Mit dem nachfolgenden Artikel erklären wir Ihnen in leicht verständlicher Weise unter anderem, wann eine Erbausschlagung sinnvoll ist, was beachtet werden muss und wie Sie vorgehen müssen.

Erbe ausschlagen in der Schweiz - Was Sie darüber wissen sollten

Wer kann das Erbe ausschlagen?

Das Erbe kann grundsätzlich von jedem Erben ausgeschlagen werden. Das bedeutet, sowohl die gesetzlichen als auch die eingesetzten Erben können das Erbe ausschlagen.

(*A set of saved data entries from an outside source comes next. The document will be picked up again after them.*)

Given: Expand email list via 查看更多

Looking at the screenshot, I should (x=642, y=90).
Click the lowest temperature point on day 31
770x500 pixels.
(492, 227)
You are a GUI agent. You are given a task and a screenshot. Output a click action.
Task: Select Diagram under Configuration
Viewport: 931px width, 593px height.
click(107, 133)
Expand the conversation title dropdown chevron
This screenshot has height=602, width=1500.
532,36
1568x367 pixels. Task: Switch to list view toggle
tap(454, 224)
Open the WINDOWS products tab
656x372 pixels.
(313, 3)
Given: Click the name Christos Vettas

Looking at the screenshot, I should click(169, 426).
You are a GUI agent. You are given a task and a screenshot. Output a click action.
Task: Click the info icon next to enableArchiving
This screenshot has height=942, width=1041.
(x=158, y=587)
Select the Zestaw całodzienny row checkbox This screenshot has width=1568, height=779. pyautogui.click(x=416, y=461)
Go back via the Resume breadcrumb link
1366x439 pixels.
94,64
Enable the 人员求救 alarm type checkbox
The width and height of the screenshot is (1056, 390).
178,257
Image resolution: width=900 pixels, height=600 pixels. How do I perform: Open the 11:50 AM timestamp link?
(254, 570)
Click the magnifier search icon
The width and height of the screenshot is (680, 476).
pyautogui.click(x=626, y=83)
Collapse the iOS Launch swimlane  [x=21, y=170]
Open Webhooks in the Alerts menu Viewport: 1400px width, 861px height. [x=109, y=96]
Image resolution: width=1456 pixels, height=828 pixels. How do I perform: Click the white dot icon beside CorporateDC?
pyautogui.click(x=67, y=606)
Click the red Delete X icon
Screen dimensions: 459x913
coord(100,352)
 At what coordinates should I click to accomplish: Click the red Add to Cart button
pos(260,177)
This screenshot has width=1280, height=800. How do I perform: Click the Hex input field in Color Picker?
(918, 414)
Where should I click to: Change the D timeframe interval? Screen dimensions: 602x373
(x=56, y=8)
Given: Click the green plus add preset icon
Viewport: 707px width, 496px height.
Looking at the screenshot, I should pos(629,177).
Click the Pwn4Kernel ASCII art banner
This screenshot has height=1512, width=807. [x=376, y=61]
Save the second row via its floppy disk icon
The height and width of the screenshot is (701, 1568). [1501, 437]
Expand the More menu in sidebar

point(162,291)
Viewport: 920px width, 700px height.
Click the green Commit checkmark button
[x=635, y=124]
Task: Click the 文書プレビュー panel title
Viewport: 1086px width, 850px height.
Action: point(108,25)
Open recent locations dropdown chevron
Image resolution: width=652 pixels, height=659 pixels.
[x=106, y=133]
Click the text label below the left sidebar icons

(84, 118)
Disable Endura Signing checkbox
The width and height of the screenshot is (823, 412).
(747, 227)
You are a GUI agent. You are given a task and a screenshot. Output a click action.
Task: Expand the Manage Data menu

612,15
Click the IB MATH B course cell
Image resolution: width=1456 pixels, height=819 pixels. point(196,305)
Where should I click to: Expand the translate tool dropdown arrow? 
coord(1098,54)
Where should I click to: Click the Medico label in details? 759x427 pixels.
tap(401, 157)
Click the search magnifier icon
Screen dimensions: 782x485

Zu beachten ist jedoch, dass das Erbe nur innerhalb von drei Monaten ausgeschlagen (abgelehnt) werden kann.

❗️Mischt sich ein Erbe in die Erbschaft ein, kann dies zur Folge haben, dass er die Erbschaft nicht mehr ausschlagen kann. Als Erbe darf man dann gewisse Verwaltungs- und Organisationsaufgaben übernehmen. Nicht zulässig ist jedoch, das Erbe “anzufassen”. Also, wenn der Erbe aus dem Nachlass Gegenstände aneignet, Handlungen vornimmt, die über die Verwaltung des Nachlasses hinausgehen oder Nachlassgegenstände unterschlägt, dann verwirkt er sein Recht auf Erbausschlagung.

Erbe ausschlagen oder nicht?

Sich gegen eine Erbschaft zu entscheiden, kann verschiedene Gründe haben. Die Wichtigsten haben wir nachfolgend aufgelistet. 

  • Wenn Sie Erbe sind, erben Sie sowohl das Vermögen als auch die Schulden des Erblassers. Hat der Erblasser beispielsweise hohe Schulden, ist es unter Umständen sinnvoll, das Erbe auszuschlagen.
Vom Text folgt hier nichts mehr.